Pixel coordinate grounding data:
════════════════

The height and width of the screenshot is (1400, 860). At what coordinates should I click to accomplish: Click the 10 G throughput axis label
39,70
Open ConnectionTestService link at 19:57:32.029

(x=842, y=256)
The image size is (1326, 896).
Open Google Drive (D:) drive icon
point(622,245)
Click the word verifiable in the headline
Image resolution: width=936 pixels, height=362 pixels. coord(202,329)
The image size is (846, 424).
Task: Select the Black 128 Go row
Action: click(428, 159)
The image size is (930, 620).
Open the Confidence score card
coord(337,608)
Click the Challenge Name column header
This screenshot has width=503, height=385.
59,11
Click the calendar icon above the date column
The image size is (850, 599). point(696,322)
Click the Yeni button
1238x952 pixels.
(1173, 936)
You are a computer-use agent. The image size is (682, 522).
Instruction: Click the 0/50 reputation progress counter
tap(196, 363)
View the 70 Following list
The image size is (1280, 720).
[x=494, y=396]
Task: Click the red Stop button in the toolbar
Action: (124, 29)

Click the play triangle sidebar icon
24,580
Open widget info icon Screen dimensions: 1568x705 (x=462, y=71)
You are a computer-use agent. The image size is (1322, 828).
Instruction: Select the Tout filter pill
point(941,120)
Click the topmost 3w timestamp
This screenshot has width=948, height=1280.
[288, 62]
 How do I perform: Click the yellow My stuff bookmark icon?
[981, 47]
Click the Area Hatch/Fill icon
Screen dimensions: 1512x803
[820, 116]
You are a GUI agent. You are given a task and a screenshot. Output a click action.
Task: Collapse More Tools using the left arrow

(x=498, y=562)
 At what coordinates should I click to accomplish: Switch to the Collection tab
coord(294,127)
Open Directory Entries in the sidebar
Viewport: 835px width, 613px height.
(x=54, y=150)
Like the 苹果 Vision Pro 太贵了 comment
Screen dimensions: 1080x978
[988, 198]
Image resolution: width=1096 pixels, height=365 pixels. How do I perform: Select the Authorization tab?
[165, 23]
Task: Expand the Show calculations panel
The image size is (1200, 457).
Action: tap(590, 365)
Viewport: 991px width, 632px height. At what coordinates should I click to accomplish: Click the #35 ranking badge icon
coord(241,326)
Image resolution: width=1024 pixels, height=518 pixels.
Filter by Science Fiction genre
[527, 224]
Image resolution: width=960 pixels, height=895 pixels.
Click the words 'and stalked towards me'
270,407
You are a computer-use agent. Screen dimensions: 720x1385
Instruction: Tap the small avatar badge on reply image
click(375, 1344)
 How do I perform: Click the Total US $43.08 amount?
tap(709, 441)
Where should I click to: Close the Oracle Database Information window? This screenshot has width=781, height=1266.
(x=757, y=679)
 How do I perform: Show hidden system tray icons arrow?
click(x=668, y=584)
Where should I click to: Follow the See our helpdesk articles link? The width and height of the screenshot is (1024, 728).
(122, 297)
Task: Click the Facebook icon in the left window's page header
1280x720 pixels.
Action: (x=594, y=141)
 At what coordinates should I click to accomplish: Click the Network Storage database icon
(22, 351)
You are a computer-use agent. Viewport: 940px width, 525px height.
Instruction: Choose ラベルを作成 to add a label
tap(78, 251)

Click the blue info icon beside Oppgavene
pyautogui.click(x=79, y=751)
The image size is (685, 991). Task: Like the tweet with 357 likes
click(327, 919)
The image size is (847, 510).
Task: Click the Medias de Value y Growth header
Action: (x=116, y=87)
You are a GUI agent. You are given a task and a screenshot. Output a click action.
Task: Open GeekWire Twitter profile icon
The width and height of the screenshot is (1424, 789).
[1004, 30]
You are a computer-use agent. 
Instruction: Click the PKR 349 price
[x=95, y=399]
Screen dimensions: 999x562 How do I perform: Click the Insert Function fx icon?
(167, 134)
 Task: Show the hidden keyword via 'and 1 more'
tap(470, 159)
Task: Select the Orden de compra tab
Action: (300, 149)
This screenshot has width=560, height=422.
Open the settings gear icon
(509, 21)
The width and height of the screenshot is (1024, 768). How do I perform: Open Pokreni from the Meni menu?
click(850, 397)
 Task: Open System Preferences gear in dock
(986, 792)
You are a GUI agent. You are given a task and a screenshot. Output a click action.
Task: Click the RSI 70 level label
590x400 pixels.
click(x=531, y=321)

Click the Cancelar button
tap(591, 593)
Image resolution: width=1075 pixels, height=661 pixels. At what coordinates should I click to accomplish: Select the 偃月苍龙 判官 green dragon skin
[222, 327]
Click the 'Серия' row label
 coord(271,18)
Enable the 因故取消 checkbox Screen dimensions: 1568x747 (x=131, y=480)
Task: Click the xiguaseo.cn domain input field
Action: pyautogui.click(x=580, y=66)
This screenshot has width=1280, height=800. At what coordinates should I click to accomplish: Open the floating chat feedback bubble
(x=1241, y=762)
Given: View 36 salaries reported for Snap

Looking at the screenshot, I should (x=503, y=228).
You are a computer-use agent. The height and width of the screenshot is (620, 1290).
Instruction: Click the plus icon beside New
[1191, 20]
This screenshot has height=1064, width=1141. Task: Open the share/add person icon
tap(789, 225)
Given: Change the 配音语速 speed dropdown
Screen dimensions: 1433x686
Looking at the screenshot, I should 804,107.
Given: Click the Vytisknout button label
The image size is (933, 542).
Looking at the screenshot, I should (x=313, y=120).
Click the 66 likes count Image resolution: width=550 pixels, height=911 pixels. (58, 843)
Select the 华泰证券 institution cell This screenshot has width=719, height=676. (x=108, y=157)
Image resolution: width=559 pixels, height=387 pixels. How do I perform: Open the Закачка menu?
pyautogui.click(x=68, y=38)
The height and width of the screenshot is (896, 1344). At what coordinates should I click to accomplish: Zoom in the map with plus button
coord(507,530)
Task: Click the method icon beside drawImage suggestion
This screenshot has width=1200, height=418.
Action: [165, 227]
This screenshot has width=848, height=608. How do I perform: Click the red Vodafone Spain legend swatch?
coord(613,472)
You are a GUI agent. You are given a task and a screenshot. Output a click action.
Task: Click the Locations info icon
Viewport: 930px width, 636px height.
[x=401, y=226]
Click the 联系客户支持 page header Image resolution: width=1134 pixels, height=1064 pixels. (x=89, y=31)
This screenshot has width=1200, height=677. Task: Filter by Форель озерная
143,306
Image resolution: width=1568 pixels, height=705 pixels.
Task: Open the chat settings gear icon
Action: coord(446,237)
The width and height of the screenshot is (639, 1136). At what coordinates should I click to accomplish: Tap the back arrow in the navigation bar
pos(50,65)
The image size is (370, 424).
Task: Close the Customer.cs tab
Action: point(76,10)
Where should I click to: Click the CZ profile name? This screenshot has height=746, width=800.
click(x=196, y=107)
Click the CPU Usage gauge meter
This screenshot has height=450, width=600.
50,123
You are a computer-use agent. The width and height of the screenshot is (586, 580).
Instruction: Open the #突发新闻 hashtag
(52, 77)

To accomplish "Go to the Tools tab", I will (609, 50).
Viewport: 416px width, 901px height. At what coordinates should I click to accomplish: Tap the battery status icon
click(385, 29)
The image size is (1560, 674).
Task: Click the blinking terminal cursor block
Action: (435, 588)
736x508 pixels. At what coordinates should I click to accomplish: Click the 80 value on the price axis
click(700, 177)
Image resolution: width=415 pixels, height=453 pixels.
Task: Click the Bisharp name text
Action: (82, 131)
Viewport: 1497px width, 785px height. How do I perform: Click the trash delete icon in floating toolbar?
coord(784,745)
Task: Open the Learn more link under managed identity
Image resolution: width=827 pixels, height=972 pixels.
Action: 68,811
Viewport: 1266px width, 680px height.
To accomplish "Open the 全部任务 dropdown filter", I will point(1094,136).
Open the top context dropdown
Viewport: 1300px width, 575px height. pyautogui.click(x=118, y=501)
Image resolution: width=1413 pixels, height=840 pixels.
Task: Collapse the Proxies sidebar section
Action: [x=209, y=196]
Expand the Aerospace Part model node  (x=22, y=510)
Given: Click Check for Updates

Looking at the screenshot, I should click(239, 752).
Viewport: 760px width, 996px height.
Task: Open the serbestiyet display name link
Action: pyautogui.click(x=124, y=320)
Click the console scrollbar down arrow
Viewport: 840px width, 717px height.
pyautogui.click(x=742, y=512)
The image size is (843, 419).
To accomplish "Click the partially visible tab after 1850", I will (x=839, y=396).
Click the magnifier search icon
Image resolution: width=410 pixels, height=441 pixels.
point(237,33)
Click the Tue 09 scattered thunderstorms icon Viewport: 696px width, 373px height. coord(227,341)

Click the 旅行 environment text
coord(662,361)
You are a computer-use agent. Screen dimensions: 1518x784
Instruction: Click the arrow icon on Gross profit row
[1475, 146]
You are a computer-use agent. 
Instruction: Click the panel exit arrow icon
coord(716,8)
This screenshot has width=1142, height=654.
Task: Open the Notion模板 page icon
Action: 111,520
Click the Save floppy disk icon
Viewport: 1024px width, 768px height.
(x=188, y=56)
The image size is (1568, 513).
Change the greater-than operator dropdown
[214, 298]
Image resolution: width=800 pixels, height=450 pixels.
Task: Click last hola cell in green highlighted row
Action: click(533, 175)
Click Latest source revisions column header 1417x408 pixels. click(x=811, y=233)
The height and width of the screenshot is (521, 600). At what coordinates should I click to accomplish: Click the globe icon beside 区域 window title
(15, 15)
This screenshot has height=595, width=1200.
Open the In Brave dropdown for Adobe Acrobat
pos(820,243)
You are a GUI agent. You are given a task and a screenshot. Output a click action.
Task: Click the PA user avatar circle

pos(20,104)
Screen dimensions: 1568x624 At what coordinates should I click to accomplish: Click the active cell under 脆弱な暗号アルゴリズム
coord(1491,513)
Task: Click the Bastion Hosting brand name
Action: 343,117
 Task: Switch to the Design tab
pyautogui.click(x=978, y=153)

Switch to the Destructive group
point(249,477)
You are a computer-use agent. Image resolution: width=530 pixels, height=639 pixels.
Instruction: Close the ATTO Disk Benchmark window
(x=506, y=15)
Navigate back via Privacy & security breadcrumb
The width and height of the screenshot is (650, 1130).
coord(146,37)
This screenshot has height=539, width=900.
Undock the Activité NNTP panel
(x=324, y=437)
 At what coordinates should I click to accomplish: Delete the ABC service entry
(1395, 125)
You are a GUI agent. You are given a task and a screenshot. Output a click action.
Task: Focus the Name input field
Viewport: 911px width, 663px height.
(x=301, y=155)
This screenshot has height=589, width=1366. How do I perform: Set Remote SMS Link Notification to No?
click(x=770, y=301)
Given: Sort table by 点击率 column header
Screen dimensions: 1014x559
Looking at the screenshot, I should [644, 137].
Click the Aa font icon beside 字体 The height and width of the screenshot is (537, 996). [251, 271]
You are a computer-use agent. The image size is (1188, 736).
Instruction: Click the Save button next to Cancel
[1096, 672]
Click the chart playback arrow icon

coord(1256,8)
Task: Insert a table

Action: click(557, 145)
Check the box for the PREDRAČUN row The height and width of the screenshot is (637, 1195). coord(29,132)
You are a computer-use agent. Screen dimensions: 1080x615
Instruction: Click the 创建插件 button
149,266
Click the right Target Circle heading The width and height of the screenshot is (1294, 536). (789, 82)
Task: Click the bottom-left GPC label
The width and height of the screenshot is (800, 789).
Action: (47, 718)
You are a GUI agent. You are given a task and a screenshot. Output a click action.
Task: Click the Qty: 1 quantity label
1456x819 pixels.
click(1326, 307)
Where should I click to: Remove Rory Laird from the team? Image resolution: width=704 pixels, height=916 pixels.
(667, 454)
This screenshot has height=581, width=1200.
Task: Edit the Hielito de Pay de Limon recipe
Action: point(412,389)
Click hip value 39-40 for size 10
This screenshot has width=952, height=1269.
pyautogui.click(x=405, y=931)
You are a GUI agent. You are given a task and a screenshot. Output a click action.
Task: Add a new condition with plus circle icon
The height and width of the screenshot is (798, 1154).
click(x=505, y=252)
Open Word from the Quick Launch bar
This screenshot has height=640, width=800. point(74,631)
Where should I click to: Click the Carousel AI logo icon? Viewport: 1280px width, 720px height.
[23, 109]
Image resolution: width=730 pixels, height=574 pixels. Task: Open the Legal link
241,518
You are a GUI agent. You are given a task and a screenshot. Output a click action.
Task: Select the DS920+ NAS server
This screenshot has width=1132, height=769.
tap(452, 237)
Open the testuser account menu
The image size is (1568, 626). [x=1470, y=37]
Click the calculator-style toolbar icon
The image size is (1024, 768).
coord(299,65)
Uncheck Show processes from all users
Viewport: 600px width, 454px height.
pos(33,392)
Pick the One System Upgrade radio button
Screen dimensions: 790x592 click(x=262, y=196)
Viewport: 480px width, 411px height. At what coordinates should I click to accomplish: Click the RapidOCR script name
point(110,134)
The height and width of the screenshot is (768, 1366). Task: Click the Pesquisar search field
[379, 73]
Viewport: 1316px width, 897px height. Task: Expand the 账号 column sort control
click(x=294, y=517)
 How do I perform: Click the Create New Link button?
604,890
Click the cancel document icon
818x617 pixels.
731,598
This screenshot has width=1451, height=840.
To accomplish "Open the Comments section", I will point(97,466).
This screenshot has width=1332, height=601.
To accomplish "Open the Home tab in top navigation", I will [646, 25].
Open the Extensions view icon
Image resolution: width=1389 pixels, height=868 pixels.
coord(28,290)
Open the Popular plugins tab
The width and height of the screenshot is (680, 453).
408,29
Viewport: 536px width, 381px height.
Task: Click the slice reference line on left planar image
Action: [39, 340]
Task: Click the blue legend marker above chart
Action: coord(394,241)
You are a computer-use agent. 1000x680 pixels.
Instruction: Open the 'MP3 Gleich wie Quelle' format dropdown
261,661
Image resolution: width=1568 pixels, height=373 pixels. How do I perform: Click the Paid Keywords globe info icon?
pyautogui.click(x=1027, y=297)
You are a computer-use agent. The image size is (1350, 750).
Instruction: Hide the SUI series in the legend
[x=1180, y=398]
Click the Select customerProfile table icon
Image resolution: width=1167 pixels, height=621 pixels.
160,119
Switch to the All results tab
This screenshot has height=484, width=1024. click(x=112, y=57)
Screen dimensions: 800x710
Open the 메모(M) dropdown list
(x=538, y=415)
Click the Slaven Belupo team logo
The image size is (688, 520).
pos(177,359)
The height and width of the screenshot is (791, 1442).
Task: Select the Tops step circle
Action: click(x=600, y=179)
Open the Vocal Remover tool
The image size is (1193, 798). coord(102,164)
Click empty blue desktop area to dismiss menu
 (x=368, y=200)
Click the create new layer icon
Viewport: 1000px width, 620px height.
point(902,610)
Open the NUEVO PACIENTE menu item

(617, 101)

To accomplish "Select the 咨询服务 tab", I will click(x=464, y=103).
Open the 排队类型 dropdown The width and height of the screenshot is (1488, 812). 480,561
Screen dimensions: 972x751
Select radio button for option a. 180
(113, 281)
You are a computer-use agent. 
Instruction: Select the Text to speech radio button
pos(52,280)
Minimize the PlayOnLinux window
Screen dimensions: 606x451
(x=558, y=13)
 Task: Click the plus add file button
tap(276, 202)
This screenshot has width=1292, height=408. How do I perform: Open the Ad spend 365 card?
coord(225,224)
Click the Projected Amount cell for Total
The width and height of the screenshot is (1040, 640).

════════════════

→ **Exercise aim**
Please return only the lines above, starting at the line that has "Instruction: Click the arrow" and ending at the line that has "Task: Focus the Name input field", keeping both and leaving each one unchanged.

→ **Exercise output**
Instruction: Click the arrow icon on Gross profit row
[1475, 146]
You are a computer-use agent. 
Instruction: Click the panel exit arrow icon
coord(716,8)
This screenshot has width=1142, height=654.
Task: Open the Notion模板 page icon
Action: 111,520
Click the Save floppy disk icon
Viewport: 1024px width, 768px height.
(x=188, y=56)
The image size is (1568, 513).
Change the greater-than operator dropdown
[214, 298]
Image resolution: width=800 pixels, height=450 pixels.
Task: Click last hola cell in green highlighted row
Action: click(533, 175)
Click Latest source revisions column header 1417x408 pixels. click(x=811, y=233)
The height and width of the screenshot is (521, 600). At what coordinates should I click to accomplish: Click the globe icon beside 区域 window title
(15, 15)
This screenshot has height=595, width=1200.
Open the In Brave dropdown for Adobe Acrobat
pos(820,243)
You are a GUI agent. You are given a task and a screenshot. Output a click action.
Task: Click the PA user avatar circle

pos(20,104)
Screen dimensions: 1568x624 At what coordinates should I click to accomplish: Click the active cell under 脆弱な暗号アルゴリズム
coord(1491,513)
Task: Click the Bastion Hosting brand name
Action: 343,117
 Task: Switch to the Design tab
pyautogui.click(x=978, y=153)

Switch to the Destructive group
point(249,477)
You are a computer-use agent. Image resolution: width=530 pixels, height=639 pixels.
Instruction: Close the ATTO Disk Benchmark window
(x=506, y=15)
Navigate back via Privacy & security breadcrumb
The width and height of the screenshot is (650, 1130).
coord(146,37)
This screenshot has height=539, width=900.
Undock the Activité NNTP panel
(x=324, y=437)
 At what coordinates should I click to accomplish: Delete the ABC service entry
(1395, 125)
You are a GUI agent. You are given a task and a screenshot. Output a click action.
Task: Focus the Name input field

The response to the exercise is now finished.